Background: To date, school policies and practices have emphasized early-schooling mathematics instructional practices only as a way to boost academic achievement. However, because young children spend a large part of their formative years in classroom settings, it is important to understand not only the link between instruction and achievement but also the link between instruction and socioemotional development. Our study addressed this issue. Using a nationally representative dataset of kindergarten students, we inquired into which early mathematics instructional practices might be linked to a range of child outcomes, including both achievement and socioemotional development. We also investigated whether these associations varied across different subpopulations of students.

Population: The ECLS-K: 2011 dataset for a nationally representative sample of kindergartners in 2010–11 was used. Children were assessed in mathematics at kindergarten entry and at the end of the kindergarten year. Their socioemotional development was also rated by teachers and parents.

Research design: We used student-level multiple regression analyses with school fixed effects, a rich set of individual, family, and classroom covariates, and school cluster-adjusted standard errors to estimate the associations between kindergarten mathematics instructional practices and achievement and multiple socioemotional outcomes.

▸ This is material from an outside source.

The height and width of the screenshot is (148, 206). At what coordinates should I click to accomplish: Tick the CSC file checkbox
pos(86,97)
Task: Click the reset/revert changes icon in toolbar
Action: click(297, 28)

Conclusions: We found that several instructional practices were associated with multiple types of outcomes, often with different results for different types of students. Thus, an exclusive focus on achievement likely obscures the full range of influence that teaching practices have on student success. As school systems increasingly seek to foster socioemotional learning, it is important to establish a research base that considers the links between pedagogy and all facets of childhood development.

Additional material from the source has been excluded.